ESTRATTO DELLA PAGINA →
◇ ◇ ◇

Ci sono storie personali che proprio perché di una “persona” – ché altro è individuo, individualismo e via cantando – sono storie di raccordo con molte altre persone, storie sociali, storie che fanno la Storia.

Questo «Don Colmegna: al centro dei margini», firmato da Andrea Donegà per Homeless Book, appartiene ed individua questa tipologia: di figura, di vicenda e di racconto. Protagonista, argomento del dire e co-autore di fatto, per il lungo narrare in intervista che struttura il libro, è don Virginio Colmegna, prete ambrosiano, “conciliare” e “martiniano” – i due termini si specchiano – che ripercorre la vita ed una vocazione, la sua, che lo ha condotto ad essere Direttore della Caritas ambrosiana, fondatore (con quel cardinale-biblista) della Casa della Carità e riferimento per decenni di esperienze attive di accoglienza e di sostegno sociale incardinate nelle periferie della metropoli lombarda, aperte ad ogni forma di aiuto per chi subisce e sperimenta forme di emarginazione, di disumanità sociale, di miseria sovente prossime all’estremo del vivere.

La struttura del racconto, per 190 pagine di testo, è fatta di testimonianze, di annotazioni che dicono il contesto e suggeriscono – questa è d’altronde la Storia – interpretazioni e suggestioni al capire. Lo stile stesso di scrittura finisce con l’essere immagine di quanto viene raccontato. E poco importa che quanti testimoniano siano, di volta in volta, approdati poi a ruoli di rilievo pubblico o meno noti, se non nel proprio ambito, rimasto spesso il medesimo in cui ciascuno è stato presente insieme a don Virginio: a Bovisa, ma prima a Saronno, e a Sesto San Giovanni, e a Cascina Colombo…

La visione che del tutto è supporto è quella di un prete che “si fa popolo”; laico dunque, essendo laos nell’etimo greco e nella lingua del Concilio, appunto popolo e moltitudine radunata all’interno di uno sguardo di società, di comunità, di speranza, di Dio.

◇ ◇ ◇

DATI FORNITI →

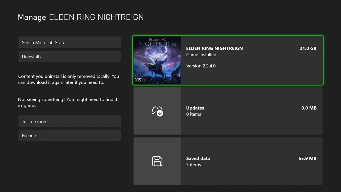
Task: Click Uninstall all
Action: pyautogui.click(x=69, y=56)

◇ ◇ ◇

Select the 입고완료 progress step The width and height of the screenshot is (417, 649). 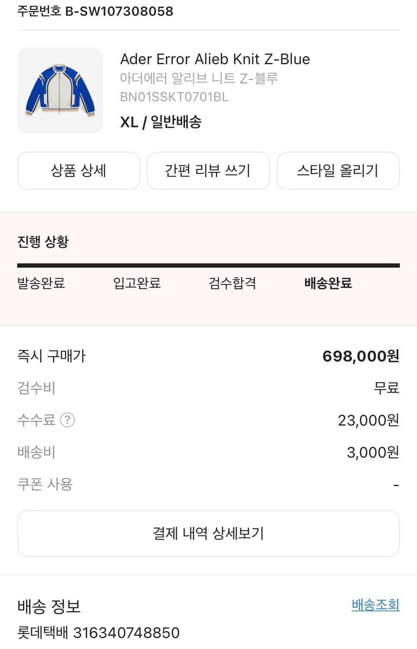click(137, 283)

◇ ◇ ◇

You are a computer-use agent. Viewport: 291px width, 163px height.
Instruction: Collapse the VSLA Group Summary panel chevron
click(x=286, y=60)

◇ ◇ ◇

PARTI DELL'ESERCIZIO →
1 – Trascriva dalla recensione su don Colmegna il passo che va da "Ci sono storie" fino a "fanno la Storia.".
2 – Secondo la recensione su don Colmegna, per quale editore Andrea Donegà ha firmato il libro?
3 – Fornisca il seguito della recensione su don Colmegna, riprendendo dopo l'ultima frase riportata.
I dati riportati non hanno alcun ruolo in questo esercizio.

RISPOSTE IN ORDINE →
1 –
Ci sono storie personali che proprio perché di una “persona” – ché altro è individuo, individualismo e via cantando – sono storie di raccordo con molte altre persone, storie sociali, storie che fanno la Storia.

2 – Per Homeless Book.

3 –
Centro di questo operare sui margini sono i poveri: i poveri secondo il Vangelo e nel delinearsi della multiforme presenza sociale che oggi li individua. Si incontrano, scorrendo pagine ed esperienze, lavoratori cacciati dal lavoro e famiglie lasciate senza casa, persone con difficoltà fisiche o mentali, rom minacciati dalle ruspe di “pulizie” municipali, bambini da recuperare alla scuola con i doposcuola del dopo-Barbiana e dei decenni a seguire, “barboni” – nel lessico milanese antico – da recuperare ad occasioni di lavoro e dignità personale, giovani e meno giovani da inserire in comunità di vita sfilandone le esistenze da storie drogate … E mai – mai – si parla di mera assistenza: tutti gli interventi hanno l’intento di cammini verso l’autonomia personale ed hanno lo strumento della comunità che opera, tra la solidarietà e, inattesa per molti, la cultura: così si incontrano orchestre composte da questi “marginali” e serate di storia e società (per aiutare a capire), qualche pubblicazione e molte invenzioni sul genere della rivista “Scarp de tenis”.

Il “Si, si. No, no” evangelico fonda un modo, una vita personale, un intreccio di molte vite che hanno capito esistenzialmente oltre che per vie di sapienza, come i margini sociali vissuti da persone siano l’altro capo della spirale – una realtà centrale, dunque – dello sviluppo industriale o post/industriale, finanziario e globalizzato, prima o dopo la pandemia, e anche al compiersi della prima fase di globalizzazione. Su questi criteri si fondano – al centro dei margini – prospettive di futuro.